REQUIRED ACTION ▸ Copy nothing from the entries below except the lines from the one containing "The image size is (440, 536)." through the one containing "Task: Click the ขนาดกลาง size value", and copy those exactly.

DATA FOR REVIEW ▸

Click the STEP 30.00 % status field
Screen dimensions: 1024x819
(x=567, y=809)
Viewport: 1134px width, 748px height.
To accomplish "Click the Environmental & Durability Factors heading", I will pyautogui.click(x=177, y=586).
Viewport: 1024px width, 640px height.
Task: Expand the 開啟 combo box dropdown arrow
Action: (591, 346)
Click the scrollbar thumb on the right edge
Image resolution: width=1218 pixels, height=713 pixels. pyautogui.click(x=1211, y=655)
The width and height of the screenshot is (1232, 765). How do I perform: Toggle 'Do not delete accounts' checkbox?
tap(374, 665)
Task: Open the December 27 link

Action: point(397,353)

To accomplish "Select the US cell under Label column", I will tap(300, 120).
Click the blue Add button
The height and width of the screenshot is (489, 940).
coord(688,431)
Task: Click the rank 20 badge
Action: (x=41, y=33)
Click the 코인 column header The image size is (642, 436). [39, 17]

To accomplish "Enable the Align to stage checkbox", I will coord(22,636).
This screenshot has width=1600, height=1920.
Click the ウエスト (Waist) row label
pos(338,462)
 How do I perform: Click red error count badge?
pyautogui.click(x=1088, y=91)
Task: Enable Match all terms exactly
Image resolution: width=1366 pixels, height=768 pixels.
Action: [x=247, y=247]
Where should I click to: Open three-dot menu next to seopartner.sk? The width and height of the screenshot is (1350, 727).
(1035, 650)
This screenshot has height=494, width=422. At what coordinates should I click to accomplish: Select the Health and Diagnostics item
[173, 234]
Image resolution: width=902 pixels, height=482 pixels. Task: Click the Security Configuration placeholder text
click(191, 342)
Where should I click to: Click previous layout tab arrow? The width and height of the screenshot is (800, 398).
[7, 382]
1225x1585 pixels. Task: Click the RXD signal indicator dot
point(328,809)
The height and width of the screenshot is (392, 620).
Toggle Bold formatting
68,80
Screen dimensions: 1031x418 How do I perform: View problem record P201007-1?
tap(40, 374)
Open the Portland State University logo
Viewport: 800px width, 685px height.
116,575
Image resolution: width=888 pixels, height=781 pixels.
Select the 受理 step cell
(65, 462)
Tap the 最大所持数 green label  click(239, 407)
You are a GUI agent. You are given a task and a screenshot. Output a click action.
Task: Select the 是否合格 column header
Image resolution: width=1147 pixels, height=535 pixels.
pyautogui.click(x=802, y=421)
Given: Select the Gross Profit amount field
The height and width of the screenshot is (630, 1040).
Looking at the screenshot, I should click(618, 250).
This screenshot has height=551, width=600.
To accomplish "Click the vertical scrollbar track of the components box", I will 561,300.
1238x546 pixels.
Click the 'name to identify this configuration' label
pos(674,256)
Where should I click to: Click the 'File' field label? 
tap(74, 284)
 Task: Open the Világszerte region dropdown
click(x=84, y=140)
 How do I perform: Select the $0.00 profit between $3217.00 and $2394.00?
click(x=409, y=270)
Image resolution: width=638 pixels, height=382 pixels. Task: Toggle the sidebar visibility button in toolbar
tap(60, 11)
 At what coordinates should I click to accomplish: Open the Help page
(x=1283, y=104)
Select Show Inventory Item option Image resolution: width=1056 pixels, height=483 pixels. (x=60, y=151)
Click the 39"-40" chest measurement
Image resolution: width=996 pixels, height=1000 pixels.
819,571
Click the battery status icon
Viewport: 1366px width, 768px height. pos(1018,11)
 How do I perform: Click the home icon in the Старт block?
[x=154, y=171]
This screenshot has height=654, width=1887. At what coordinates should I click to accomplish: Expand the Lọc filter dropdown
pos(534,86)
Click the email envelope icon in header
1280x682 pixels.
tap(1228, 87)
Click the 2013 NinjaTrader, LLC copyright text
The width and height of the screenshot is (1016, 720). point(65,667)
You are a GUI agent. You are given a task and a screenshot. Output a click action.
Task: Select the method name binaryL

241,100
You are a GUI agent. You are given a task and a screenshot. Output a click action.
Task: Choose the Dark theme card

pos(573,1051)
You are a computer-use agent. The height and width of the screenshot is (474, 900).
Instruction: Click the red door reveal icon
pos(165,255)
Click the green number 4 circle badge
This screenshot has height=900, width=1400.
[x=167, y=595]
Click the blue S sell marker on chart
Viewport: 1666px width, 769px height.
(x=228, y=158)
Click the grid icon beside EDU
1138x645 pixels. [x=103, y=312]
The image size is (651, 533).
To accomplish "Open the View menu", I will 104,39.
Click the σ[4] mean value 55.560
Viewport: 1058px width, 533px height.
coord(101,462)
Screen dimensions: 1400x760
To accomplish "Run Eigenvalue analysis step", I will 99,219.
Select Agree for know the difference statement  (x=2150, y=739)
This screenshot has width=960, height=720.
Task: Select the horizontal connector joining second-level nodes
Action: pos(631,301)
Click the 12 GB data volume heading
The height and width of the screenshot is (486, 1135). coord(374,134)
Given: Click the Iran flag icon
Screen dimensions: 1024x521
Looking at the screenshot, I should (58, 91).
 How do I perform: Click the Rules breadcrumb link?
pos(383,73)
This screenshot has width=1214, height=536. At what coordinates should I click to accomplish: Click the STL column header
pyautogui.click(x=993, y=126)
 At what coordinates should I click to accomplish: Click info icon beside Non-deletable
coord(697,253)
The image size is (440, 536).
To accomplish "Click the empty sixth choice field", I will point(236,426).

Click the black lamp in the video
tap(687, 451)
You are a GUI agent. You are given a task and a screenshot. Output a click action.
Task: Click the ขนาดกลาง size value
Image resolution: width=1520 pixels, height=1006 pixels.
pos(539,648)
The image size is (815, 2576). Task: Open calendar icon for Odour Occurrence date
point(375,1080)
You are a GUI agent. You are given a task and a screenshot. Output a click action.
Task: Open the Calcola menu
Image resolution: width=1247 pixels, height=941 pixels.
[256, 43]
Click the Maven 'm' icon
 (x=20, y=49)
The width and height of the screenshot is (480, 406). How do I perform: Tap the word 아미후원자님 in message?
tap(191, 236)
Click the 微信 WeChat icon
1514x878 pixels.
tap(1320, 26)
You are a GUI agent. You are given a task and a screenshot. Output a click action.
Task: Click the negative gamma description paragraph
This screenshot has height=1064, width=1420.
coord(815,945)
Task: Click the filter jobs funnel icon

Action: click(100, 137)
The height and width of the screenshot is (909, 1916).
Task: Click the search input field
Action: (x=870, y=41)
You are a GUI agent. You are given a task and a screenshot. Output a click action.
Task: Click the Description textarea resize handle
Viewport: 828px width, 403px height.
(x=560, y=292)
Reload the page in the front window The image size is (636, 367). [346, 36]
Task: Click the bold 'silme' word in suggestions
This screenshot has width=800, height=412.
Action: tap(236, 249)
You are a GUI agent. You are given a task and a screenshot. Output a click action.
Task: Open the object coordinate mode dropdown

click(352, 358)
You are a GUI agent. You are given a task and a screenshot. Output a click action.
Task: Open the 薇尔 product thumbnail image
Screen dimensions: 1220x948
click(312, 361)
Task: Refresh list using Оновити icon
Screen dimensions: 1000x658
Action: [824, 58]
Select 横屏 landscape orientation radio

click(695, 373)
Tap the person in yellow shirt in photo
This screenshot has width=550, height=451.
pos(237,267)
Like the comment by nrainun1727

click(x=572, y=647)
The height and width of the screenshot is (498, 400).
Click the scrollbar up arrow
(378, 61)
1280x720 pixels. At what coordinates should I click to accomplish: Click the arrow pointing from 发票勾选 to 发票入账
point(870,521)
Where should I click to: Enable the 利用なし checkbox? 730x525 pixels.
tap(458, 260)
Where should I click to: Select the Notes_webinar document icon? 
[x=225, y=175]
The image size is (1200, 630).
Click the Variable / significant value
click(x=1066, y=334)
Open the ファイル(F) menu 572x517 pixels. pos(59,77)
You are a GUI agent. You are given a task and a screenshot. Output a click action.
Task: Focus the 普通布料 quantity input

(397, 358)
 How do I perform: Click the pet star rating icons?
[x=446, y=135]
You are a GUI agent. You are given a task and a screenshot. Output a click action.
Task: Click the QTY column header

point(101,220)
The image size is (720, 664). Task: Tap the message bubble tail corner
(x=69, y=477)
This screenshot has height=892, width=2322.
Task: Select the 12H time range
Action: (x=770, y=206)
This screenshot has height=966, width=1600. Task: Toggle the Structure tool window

EXERCISE ANSWER ▸
The image size is (440, 536).
To accomplish "Click the empty sixth choice field", I will point(236,426).

Click the black lamp in the video
tap(687, 451)
You are a GUI agent. You are given a task and a screenshot. Output a click action.
Task: Click the ขนาดกลาง size value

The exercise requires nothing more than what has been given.